__WHAT IS EXPECTED__
Please write the data out once more, exactly as it is given.

[Pixel coordinate grounding data]
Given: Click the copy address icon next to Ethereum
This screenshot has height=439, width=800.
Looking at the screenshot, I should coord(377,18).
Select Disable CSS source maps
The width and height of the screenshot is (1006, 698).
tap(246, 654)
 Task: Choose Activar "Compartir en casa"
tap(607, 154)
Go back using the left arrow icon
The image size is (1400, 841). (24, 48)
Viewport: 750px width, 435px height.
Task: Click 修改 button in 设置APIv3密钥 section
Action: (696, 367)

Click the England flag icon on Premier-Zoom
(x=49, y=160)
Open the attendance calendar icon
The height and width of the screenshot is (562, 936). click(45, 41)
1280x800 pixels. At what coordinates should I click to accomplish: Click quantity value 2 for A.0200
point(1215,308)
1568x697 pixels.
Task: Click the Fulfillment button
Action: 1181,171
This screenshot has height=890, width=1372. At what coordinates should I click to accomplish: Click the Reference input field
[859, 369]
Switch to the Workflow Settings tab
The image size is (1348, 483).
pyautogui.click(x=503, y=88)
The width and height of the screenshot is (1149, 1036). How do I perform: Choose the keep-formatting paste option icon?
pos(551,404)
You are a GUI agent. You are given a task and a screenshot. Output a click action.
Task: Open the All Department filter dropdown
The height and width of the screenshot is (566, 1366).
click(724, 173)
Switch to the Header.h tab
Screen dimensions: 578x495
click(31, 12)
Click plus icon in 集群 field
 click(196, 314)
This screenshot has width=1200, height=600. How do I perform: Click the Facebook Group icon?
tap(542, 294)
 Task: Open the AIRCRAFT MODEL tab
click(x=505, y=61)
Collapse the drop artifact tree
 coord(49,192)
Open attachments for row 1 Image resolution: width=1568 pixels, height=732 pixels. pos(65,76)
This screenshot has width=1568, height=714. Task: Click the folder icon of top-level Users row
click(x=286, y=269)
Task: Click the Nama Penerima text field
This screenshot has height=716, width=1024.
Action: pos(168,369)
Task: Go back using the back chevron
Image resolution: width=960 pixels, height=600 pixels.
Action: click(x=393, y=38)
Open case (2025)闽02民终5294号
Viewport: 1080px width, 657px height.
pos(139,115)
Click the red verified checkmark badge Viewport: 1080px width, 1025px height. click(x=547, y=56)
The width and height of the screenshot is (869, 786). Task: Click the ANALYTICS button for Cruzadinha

__ANSWER SECTION__
Given: Click the copy address icon next to Ethereum
This screenshot has height=439, width=800.
Looking at the screenshot, I should coord(377,18).
Select Disable CSS source maps
The width and height of the screenshot is (1006, 698).
tap(246, 654)
 Task: Choose Activar "Compartir en casa"
tap(607, 154)
Go back using the left arrow icon
The image size is (1400, 841). (24, 48)
Viewport: 750px width, 435px height.
Task: Click 修改 button in 设置APIv3密钥 section
Action: (696, 367)

Click the England flag icon on Premier-Zoom
(x=49, y=160)
Open the attendance calendar icon
The height and width of the screenshot is (562, 936). click(45, 41)
1280x800 pixels. At what coordinates should I click to accomplish: Click quantity value 2 for A.0200
point(1215,308)
1568x697 pixels.
Task: Click the Fulfillment button
Action: 1181,171
This screenshot has height=890, width=1372. At what coordinates should I click to accomplish: Click the Reference input field
[859, 369]
Switch to the Workflow Settings tab
The image size is (1348, 483).
pyautogui.click(x=503, y=88)
The width and height of the screenshot is (1149, 1036). How do I perform: Choose the keep-formatting paste option icon?
pos(551,404)
You are a GUI agent. You are given a task and a screenshot. Output a click action.
Task: Open the All Department filter dropdown
The height and width of the screenshot is (566, 1366).
click(724, 173)
Switch to the Header.h tab
Screen dimensions: 578x495
click(31, 12)
Click plus icon in 集群 field
 click(196, 314)
This screenshot has width=1200, height=600. How do I perform: Click the Facebook Group icon?
tap(542, 294)
 Task: Open the AIRCRAFT MODEL tab
click(x=505, y=61)
Collapse the drop artifact tree
 coord(49,192)
Open attachments for row 1 Image resolution: width=1568 pixels, height=732 pixels. pos(65,76)
This screenshot has width=1568, height=714. Task: Click the folder icon of top-level Users row
click(x=286, y=269)
Task: Click the Nama Penerima text field
This screenshot has height=716, width=1024.
Action: pos(168,369)
Task: Go back using the back chevron
Image resolution: width=960 pixels, height=600 pixels.
Action: click(x=393, y=38)
Open case (2025)闽02民终5294号
Viewport: 1080px width, 657px height.
pos(139,115)
Click the red verified checkmark badge Viewport: 1080px width, 1025px height. click(x=547, y=56)
The width and height of the screenshot is (869, 786). Task: Click the ANALYTICS button for Cruzadinha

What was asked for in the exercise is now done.